Work through the data line by line, gathering every line that has the word "logo".

────────

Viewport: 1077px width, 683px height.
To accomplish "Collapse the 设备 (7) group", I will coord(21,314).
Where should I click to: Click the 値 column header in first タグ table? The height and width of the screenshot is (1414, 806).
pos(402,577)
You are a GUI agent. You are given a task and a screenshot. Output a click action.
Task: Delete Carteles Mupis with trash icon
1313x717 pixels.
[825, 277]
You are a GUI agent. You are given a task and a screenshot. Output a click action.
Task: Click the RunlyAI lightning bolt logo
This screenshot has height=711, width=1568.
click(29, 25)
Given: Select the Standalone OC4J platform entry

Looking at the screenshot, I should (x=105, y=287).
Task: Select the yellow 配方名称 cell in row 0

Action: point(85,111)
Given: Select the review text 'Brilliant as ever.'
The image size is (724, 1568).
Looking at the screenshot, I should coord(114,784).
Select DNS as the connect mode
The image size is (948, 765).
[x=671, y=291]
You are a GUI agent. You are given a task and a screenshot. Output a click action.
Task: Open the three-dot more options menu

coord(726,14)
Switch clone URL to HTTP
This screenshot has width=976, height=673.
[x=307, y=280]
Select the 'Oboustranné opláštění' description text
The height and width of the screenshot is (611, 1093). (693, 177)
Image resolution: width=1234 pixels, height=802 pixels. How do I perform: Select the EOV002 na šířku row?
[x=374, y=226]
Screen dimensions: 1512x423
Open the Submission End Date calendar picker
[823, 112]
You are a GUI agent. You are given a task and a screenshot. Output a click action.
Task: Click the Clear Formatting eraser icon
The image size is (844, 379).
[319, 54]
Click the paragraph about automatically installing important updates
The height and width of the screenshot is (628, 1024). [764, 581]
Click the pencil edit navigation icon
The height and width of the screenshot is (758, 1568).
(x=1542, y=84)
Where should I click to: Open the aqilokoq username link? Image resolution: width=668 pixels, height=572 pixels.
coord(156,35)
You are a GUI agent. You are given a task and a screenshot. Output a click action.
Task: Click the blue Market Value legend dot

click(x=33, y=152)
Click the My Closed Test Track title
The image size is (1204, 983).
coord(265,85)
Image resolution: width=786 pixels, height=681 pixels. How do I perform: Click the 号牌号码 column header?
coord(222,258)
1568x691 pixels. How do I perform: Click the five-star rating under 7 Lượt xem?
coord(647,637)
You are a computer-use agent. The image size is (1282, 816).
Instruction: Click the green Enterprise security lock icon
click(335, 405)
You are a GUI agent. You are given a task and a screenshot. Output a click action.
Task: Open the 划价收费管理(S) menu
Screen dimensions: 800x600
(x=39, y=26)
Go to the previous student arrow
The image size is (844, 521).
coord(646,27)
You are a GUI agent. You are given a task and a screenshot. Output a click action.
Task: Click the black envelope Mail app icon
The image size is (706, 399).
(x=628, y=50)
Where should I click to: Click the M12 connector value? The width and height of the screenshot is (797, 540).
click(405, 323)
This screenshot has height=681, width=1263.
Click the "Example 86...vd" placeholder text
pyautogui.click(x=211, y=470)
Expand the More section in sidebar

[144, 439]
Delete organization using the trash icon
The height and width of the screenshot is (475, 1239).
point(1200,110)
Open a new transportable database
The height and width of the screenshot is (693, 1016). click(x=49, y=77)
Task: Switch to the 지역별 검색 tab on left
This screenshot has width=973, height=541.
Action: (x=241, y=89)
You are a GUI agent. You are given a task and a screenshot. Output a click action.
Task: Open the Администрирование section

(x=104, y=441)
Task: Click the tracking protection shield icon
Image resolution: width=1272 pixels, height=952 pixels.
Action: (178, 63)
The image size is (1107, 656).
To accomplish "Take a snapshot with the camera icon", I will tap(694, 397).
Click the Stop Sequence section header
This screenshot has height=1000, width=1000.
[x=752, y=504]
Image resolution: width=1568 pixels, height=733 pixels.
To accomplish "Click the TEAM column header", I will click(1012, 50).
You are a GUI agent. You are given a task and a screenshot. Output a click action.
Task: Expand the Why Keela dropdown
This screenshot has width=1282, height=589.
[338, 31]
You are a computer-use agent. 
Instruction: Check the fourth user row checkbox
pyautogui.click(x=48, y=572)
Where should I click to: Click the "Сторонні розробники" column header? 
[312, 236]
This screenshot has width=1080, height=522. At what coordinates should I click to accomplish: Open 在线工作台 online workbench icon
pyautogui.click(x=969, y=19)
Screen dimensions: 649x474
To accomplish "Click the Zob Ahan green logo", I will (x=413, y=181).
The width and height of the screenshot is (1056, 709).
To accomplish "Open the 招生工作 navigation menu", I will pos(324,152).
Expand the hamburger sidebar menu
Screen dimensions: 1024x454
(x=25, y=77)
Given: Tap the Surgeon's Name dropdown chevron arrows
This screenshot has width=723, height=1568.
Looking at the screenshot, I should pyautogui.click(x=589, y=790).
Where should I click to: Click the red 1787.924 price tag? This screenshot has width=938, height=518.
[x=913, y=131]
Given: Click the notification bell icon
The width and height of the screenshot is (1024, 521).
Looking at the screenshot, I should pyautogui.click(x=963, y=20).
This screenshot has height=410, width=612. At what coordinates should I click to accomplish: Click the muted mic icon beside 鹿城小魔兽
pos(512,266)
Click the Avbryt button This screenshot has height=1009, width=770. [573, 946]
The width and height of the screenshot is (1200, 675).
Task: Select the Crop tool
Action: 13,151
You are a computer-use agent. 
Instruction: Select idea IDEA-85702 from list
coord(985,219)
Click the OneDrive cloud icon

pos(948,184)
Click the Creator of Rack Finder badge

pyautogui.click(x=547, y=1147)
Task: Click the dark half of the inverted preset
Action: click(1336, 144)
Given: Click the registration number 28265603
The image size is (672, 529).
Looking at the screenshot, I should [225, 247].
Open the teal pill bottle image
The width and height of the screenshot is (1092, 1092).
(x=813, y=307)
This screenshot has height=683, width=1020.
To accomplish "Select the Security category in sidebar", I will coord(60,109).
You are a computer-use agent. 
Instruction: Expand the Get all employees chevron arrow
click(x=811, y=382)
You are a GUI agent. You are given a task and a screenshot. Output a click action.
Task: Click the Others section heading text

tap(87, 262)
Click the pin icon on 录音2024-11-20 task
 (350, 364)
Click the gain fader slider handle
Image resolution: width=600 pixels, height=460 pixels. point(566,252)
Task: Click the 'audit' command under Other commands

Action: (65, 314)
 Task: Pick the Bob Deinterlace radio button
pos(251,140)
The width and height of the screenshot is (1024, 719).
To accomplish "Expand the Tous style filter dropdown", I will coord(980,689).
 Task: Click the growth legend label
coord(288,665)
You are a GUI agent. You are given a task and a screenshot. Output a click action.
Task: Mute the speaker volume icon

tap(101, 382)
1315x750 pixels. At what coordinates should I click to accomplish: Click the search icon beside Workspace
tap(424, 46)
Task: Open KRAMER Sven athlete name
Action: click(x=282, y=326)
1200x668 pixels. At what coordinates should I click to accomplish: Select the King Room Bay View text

────────

▶ Task output
Task: Click the RunlyAI lightning bolt logo
To accomplish "Click the Zob Ahan green logo", I will (x=413, y=181).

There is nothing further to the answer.